Le second détournement est de faire de la non-mixité une finalité. Beaucoup de pratiques y conduisent sans forcément que ce soit évident.

La non-mixité est souvent vidée de sa dimension politique, même dans des groupes strictement non-mixtes et organisés par des filles. Beaucoup de créneaux non-mixtes ne sont pas adaptés à une remise en question du patriarcat. En tant que démarche féministe et critique des normes sexistes, la non-mixité devrait s'accompagner d'une remise en question explicite de ces normes et d'une critique, quand c'est nécessaire, du comportement des individus les ayant intériorisés. Or, dans la majorité des cas, cette dimension politique est oubliée, et la non-mixité consiste simplement à faire du sport entre filles puis rentrer chez soi. Évidemment, ce tabou contribue grandement à l’intériorisation des normes sexistes, puisqu'elles ne sont jamais remises en question ouvertement. Il arrive même parfois que ces normes soient explicitement renforcées, même en stricte non-mixité.

C'est ici que le stéréotype selon lequel les filles ne pourraient pas performer physiquement dans le parkour fait son grand retour. Comme on l'a dit plus haut, la norme n'exclue pas qu'une fille pratique, juste qu'elle réponde aux standards de performance virilistes présentés plus haut. Cela dit, rien ne l’empêche de répondre à d'autres standards, plus « féminins ». Les normes de genre associent souvent la féminité à la grâce, la souplesse, la fluidité, et il n'est pas rare d'observer ça, aussi bien dans les discours que dans les pratiques : là où les mecs sont puissants et héroïques les filles sont précises, techniques. Le stéréotype est tellement ancré, aussi bien chez les pratiquants que les pratiquantes, qu'on a souvent l'impression qu'il y aurait deux parkour, le « parkour des mecs », physique, et le « parkour des filles », délicat. Il n'est pas rare que des groupes non-mixtes renforcent ce stéréotype.

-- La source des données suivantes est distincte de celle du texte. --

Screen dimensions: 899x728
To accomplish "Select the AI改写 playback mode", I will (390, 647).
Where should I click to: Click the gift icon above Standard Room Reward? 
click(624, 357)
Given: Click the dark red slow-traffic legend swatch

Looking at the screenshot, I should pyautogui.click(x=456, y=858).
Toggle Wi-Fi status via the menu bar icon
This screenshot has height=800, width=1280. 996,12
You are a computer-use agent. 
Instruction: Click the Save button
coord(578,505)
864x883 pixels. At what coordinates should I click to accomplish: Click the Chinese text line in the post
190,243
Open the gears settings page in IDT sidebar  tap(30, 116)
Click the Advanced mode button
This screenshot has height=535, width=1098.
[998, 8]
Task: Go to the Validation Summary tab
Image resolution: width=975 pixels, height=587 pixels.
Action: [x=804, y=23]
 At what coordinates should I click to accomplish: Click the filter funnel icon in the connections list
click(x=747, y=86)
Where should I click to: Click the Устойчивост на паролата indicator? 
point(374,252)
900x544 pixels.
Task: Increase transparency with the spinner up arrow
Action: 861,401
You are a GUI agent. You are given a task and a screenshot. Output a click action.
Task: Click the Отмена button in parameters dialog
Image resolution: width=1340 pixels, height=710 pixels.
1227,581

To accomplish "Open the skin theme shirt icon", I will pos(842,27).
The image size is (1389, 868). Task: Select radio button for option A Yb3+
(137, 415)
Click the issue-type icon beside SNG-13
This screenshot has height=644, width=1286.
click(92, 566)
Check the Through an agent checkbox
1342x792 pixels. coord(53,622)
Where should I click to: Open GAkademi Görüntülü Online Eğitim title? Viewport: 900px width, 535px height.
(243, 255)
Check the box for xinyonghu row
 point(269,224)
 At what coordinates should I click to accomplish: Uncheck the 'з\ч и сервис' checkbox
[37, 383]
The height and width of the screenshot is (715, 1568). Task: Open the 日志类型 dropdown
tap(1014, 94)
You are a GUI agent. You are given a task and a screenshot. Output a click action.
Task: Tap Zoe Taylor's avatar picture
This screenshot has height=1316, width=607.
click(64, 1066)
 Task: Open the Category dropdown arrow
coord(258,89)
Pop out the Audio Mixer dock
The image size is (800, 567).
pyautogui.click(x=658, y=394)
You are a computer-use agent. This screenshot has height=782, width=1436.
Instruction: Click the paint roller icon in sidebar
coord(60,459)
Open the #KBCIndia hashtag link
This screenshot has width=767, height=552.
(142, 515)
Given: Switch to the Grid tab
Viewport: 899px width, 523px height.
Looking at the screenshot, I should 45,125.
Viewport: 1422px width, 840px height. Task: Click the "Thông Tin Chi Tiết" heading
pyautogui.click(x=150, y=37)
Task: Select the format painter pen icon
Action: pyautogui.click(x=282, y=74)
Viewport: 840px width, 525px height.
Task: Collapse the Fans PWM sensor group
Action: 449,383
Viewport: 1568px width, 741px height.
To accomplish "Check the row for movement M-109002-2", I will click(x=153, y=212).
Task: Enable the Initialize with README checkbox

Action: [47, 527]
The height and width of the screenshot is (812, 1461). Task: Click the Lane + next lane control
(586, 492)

Bien sûr, l’existence de ce « parkour féminin » dans l’imaginaire collectif des pratiquantes est séduisant pour certaines, qui se retrouvent plus facilement dans cette pratique que dans le parkour traditionnel, qui serait « masculin ». Cette idée est particulièrement vicieuse, en effet, elle ouvre une porte aux pratiquantes pour se faire une place dans le milieu du parkour. Ce stéréotype est même utilisé pour attirer des pratiquantes, j'ai déjà entendu des encadrant.e.s affirmer qu'il fallait faire des cours « moins physiques, plus techniques » pour que cela « attire un public plus féminin », particulièrement dans le contextes de cours non-mixtes. Et le pire, c'est que ça marche. Cela, à nouveau, à des conséquences : puisque la découverte du parkour se fait en non-mixité et que la pratique non-mixte est différenciée et déchargée de sa raison d'être politique, l'intégration au groupe mixte est rendue beaucoup plus difficile, puisque la discipline pratiquée n'est tout simplement plus la même. La non-mixité devient alors une fin.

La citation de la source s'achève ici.